Gilraen hurries on light feet past them both, to a tea shop beneath a red cloth awning. There, a little boy is waiting. Skinny, big-eyed, with a surly look. She takes his hand, the child smiles, and they go out into the rain together. The mother is happy here, in this country. In this city. The boy is happy when the mother is happy, though he knows they will not be able to stay. They never stay anywhere for long. The two of them disappear down the twist of the road, into one of a dozen alleys leading from this alley. Road by road, deeper into the drumming heart of the Dairsmuid slums.
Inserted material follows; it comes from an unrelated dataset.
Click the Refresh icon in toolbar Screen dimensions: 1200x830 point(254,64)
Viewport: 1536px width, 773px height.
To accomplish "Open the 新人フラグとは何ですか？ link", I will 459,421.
Aragorn barely resists the urge to follow. He could return them, if he wanted, just to see her again, to see the love in her face for the child whose hand she is holding, but it is better to let them go. In all his foolish years, it is perhaps the only lesson that he has learned well.
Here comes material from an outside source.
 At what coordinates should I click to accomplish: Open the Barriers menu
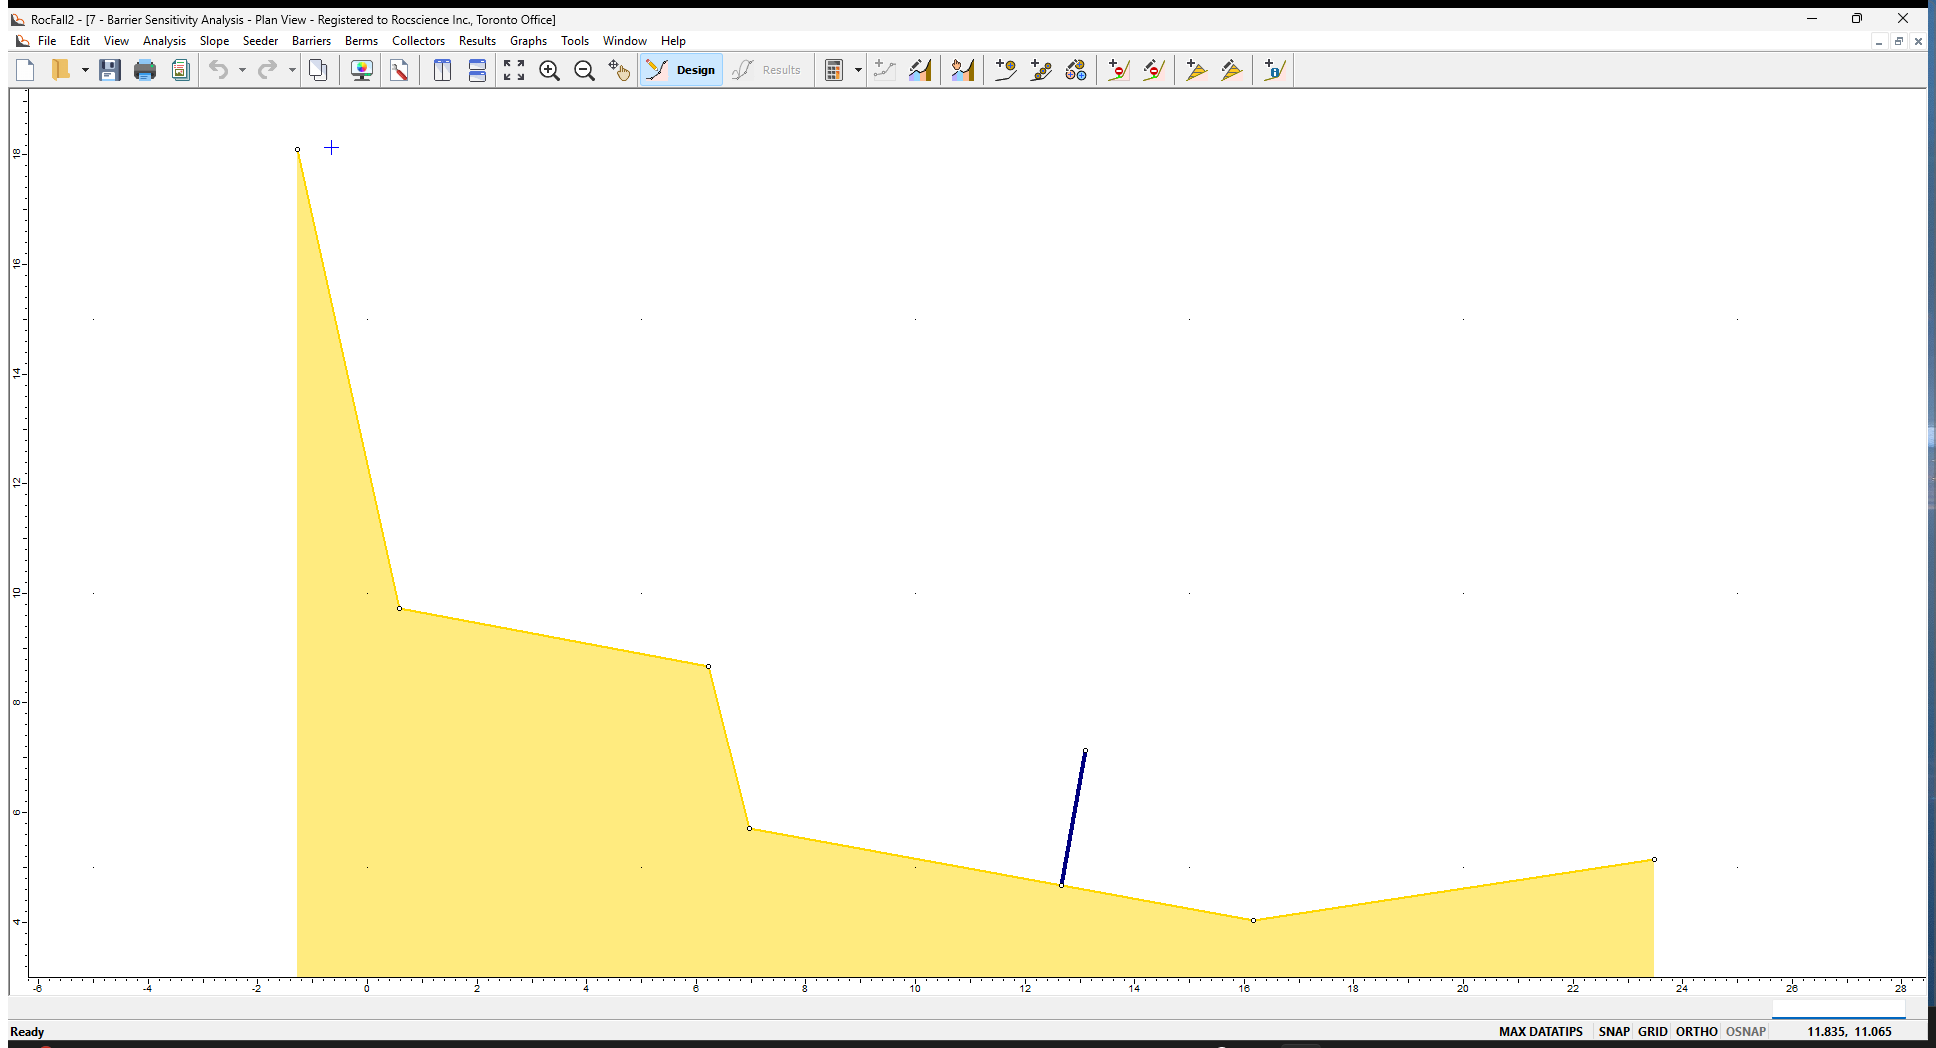click(x=311, y=41)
If he followed them to the rented room where they will sleep, he could linger beneath the threshold, in the rain and out of it, in the fine mist that it makes where the curtain of the downpour breaks against the doorway; he could stand there and watch his mother as she lay awake beside him in the night, counting his every breath. It would be painful, to see that fear in her face again.
Solas has made his point.
The rain has soaked his hair, and Aragorn pushes the unruly dark mass back from his brow with both hands. He closes his eyes, and laughs. The rain falls in his mouth, and it is warm. Nearly as warm as the air. His tunic sticks to the shape of his body, long and lean and starkly-boned on a sharp inhale. Youthful in that way, too, gangly in his height, wide of shoulder and long-limbed. Aragorn shakes his head, and turns to face Solas fully. Behind the mage is the shadow of where his mother walked. Beneath the red awning of the tea shop, two empty chairs flank a small wooden table, sheltered from the downpour. Now, there is a water kettle, fresh from some fire, and two glass cups. Solas doesn’t care for tea, but he will care for this—heavy with milk, sweetened with cinnamon and ginger. He has not said so, but Aragorn knows. Just as he had known the smell of the fried bananas, Solas will know already the taste of the tea.
“Is it enough for you now, Master Mage?” His eyes, limpid-bright and earthen grey, cut a sharp and assessing look. “One, or will you have two? More, should it suit you. I have many, many more to offer. Tell me how many secrets you will take from me, until you count yourself armored well enough that we might talk as equals.”